Currently I’m working on a 2 phase commit in Multiverse; a Java based Software Transactional Memory implementation. The cool thing about the 2 phase commit in Multiverse is that isn’t slow (something most developers fear when they hear about 2 phase commit). It only says that the transactions should do the commit in 2 parts:
- prepare: make sure that the transaction has no read/write conflicts and make sure that the sources are ‘locked’ so that a commit is going to succeed
- commit: does the actual writing of the changes
So if multiple transactions need to commit/abort atomically; the all need to be prepared first. If this succeeds, they all can continue to the commit (that is not going to fail).
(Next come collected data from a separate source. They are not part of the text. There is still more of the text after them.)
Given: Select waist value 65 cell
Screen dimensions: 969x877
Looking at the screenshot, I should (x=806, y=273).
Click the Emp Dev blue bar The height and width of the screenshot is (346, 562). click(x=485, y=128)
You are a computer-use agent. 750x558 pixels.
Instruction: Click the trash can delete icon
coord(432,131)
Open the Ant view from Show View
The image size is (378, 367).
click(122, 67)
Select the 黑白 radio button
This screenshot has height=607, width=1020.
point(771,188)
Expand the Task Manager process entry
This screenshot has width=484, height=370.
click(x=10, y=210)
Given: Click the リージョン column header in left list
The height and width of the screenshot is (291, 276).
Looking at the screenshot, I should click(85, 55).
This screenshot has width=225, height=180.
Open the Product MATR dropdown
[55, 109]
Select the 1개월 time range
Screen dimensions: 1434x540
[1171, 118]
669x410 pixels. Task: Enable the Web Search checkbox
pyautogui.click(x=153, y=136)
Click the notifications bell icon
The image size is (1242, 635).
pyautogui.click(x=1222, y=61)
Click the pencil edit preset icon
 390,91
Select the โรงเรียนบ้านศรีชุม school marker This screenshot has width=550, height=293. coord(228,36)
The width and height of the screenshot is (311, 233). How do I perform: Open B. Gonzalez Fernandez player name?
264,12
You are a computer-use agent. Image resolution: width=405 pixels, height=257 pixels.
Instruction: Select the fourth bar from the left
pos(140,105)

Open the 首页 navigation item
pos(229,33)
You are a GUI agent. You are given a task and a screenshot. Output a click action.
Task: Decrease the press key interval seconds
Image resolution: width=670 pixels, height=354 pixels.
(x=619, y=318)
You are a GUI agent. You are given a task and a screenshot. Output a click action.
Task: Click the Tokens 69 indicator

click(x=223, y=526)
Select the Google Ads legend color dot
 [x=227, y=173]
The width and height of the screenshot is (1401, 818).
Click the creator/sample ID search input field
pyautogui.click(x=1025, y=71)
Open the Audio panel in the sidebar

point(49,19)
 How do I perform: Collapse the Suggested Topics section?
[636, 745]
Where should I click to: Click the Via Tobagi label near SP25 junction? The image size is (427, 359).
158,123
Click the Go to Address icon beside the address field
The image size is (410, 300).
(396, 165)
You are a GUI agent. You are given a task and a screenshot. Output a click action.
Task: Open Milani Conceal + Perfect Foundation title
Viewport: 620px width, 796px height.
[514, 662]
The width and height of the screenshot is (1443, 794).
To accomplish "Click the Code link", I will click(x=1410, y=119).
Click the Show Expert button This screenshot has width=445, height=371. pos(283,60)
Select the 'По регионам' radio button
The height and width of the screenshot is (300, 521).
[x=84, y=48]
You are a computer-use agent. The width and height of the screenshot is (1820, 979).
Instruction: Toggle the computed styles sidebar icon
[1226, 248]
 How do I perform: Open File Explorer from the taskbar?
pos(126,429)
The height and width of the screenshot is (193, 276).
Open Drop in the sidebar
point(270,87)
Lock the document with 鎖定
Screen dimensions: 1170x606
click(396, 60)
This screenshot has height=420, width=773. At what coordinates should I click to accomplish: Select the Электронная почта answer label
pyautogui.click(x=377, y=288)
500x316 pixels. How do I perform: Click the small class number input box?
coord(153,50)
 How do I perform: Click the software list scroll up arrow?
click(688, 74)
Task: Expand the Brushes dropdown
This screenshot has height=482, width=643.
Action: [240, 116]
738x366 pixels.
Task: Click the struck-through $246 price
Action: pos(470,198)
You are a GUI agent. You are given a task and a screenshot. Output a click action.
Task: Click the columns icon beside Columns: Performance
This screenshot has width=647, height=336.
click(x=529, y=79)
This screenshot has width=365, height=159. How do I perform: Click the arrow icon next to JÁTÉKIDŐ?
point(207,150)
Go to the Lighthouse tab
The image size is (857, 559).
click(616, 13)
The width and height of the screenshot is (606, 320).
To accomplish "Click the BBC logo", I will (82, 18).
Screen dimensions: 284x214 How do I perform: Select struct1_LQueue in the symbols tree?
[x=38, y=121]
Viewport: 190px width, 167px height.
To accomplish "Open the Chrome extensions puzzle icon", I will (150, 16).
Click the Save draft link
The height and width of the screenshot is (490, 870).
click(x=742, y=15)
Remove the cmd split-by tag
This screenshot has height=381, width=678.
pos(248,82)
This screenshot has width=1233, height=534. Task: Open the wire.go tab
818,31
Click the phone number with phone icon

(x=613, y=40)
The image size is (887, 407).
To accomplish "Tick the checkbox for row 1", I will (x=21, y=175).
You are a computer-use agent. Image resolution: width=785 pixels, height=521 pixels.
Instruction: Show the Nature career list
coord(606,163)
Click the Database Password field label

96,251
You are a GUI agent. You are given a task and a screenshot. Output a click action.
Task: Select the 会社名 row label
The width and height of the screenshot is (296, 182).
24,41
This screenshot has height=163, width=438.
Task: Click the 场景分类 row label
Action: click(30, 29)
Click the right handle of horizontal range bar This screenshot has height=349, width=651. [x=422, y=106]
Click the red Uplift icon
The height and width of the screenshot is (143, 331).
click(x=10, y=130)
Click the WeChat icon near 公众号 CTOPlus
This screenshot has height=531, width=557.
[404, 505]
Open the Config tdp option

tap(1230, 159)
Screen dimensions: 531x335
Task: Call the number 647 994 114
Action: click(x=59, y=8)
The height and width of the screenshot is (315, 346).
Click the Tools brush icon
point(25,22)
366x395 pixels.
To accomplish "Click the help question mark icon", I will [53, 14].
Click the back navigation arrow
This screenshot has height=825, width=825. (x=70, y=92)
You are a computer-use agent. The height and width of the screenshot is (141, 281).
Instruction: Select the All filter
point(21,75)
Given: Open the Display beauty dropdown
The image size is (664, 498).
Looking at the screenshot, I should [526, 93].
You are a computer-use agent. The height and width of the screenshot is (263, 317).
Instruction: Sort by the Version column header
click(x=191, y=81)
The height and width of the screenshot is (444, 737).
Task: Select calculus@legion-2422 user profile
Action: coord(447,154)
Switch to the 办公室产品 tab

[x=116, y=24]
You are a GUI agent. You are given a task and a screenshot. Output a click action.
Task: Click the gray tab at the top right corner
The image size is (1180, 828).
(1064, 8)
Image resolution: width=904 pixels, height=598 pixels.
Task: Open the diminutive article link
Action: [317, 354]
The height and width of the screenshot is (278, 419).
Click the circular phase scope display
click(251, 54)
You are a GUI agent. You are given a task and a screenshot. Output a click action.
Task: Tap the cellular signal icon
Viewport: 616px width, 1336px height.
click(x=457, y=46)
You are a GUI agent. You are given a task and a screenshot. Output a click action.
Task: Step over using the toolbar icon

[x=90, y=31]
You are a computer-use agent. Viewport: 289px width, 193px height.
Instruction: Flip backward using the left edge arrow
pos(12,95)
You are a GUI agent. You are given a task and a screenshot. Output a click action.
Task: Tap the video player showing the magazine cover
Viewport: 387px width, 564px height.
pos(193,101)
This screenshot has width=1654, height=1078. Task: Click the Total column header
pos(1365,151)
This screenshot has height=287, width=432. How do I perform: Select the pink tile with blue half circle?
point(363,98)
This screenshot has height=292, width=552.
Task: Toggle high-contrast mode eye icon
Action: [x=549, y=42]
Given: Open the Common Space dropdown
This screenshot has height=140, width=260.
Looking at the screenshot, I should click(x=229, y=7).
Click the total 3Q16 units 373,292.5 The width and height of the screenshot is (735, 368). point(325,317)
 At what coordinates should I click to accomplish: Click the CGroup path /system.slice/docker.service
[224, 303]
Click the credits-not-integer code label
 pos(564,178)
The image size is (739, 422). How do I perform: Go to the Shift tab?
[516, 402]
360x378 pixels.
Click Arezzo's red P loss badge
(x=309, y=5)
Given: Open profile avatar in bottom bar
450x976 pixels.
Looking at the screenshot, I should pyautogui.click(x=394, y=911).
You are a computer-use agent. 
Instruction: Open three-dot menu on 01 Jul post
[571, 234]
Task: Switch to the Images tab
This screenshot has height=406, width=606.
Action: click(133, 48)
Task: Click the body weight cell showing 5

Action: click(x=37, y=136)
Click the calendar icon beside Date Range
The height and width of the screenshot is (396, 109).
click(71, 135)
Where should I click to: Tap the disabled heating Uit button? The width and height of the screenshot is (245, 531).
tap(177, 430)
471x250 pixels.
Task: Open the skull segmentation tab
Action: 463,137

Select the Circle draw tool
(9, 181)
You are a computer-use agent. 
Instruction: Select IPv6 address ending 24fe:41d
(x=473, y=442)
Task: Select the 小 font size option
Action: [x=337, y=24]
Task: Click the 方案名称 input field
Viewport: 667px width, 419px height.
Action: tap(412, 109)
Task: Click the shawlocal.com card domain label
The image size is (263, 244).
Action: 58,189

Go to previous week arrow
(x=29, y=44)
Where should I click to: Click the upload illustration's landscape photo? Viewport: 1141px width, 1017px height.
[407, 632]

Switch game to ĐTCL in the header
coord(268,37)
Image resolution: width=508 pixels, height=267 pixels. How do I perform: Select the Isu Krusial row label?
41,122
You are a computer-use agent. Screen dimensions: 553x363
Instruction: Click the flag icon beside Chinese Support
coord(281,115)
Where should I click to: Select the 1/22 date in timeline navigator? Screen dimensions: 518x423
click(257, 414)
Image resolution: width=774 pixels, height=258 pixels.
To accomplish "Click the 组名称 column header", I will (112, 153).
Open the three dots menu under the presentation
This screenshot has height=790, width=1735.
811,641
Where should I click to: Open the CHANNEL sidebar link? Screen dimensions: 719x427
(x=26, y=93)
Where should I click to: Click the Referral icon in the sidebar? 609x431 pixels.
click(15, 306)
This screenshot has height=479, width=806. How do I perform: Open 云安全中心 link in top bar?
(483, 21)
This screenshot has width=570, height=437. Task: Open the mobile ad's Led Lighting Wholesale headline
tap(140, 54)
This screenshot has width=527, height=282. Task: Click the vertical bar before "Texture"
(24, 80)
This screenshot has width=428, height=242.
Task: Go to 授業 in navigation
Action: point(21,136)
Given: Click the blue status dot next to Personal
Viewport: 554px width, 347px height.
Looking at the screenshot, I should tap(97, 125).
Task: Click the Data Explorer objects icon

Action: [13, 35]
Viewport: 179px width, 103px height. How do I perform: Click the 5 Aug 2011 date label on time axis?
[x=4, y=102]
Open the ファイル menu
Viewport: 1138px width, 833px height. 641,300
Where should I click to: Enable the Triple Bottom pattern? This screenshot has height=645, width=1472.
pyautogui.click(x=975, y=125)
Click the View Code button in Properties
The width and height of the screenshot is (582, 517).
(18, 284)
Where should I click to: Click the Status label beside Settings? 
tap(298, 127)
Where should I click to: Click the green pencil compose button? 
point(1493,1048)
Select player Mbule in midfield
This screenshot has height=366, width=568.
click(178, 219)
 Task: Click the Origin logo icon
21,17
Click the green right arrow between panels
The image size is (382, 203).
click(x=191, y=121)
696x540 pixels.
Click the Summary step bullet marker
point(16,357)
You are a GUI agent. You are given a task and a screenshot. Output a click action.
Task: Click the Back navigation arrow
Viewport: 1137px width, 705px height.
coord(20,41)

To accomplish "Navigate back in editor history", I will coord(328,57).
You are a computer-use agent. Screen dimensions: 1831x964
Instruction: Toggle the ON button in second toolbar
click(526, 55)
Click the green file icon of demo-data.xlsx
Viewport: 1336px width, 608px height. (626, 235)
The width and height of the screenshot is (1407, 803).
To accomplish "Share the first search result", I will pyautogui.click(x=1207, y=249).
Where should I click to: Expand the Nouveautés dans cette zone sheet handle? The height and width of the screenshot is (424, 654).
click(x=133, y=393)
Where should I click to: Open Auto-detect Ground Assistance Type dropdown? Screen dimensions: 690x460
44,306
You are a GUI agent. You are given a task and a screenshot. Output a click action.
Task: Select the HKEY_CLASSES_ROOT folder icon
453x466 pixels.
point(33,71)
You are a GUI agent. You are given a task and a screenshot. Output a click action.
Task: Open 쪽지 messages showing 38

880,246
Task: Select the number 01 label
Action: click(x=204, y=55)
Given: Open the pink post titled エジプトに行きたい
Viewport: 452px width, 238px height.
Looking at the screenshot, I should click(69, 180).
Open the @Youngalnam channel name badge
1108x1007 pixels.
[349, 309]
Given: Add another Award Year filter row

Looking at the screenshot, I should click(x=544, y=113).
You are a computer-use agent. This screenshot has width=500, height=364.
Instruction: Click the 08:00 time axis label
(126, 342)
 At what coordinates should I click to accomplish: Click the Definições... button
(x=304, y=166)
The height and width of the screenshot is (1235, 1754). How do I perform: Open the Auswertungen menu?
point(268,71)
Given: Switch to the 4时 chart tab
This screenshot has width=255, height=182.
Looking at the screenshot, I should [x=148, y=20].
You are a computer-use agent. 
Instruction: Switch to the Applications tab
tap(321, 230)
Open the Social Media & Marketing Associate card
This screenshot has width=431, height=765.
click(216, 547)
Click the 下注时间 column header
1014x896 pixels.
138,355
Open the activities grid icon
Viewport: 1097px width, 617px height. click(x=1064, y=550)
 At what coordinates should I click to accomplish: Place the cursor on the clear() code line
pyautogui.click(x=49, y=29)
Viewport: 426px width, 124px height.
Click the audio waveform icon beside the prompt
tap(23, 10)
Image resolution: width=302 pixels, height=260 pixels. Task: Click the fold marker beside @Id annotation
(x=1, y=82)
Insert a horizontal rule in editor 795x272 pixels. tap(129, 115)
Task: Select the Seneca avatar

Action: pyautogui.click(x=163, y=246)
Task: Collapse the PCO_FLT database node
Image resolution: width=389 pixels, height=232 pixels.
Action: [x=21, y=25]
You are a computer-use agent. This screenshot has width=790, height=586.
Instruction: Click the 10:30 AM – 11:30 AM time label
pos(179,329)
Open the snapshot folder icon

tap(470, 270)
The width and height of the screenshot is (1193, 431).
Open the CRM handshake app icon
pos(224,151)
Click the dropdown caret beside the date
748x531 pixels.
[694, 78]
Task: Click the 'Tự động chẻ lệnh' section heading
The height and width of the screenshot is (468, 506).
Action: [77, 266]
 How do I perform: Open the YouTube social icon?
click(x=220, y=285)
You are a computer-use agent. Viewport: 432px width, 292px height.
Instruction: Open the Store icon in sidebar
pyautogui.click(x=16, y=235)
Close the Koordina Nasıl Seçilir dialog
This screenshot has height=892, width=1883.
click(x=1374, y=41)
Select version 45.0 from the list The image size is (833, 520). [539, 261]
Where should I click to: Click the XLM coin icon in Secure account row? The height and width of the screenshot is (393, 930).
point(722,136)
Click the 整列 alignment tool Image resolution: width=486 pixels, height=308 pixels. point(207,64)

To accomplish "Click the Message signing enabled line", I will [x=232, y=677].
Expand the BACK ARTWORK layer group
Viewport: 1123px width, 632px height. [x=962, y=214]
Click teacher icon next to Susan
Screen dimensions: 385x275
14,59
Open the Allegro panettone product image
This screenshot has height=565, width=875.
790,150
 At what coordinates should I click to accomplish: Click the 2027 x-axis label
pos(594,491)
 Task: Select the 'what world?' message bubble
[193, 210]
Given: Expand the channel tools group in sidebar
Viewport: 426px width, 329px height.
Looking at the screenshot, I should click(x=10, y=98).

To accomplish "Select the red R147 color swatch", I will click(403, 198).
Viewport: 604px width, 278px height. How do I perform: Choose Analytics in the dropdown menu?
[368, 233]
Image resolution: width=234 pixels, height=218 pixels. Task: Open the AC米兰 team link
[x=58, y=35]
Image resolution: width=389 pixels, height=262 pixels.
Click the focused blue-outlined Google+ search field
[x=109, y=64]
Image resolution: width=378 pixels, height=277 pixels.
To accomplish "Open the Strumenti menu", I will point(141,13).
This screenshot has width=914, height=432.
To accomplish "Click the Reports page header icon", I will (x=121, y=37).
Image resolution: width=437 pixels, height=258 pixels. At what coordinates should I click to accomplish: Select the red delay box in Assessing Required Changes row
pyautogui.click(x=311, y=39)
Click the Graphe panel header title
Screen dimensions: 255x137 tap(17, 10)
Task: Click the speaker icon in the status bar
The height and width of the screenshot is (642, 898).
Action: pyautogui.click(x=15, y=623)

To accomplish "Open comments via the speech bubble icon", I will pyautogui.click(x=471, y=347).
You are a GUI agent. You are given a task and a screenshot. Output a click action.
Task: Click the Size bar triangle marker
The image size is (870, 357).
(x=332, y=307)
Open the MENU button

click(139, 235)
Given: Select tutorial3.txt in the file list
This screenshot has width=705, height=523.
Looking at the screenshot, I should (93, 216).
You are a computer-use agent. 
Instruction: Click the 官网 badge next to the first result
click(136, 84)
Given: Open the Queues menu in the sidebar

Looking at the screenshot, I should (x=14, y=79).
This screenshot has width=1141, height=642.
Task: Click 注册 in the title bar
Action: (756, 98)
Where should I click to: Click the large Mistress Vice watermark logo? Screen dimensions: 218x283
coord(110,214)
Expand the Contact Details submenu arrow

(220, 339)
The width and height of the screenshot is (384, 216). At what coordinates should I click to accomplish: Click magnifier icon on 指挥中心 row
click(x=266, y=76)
And if the prepare of one of the transactions fails, they are all aborted. A 2 phase commit in Multiverse can be done completely in memory in a single JVM without any network communication, so it is very very fast.
CommitGroup
I’m still working on a nice ‘synchronization’ structure called the CommitGroup. The CommitGroup is the token that needs to be shared between all transactions that all need to commit atomically:
CommitGroup group = new CommitGroup();
When a transactions want to participate in the commit group, and are not able to complete it, you can do something like:
group.waitForCommit(transaction)
And if it is the transaction that is able to complete all the commits of the CommitGroup, you can do something like this:
group.completeCommit(transaction)
Isn’t that cool? The 2 phase commit and the CommitGroup are going to be part of Multiverse 0.4 which is going to be released at the end of this month on the new location at Codehaus, including a complete new website with a big reference manual, tutorials, introductions and of course a lot of new features and performance improvements. The main focus is going to shift from creating a cool toy project, to something really usable like Hibernate.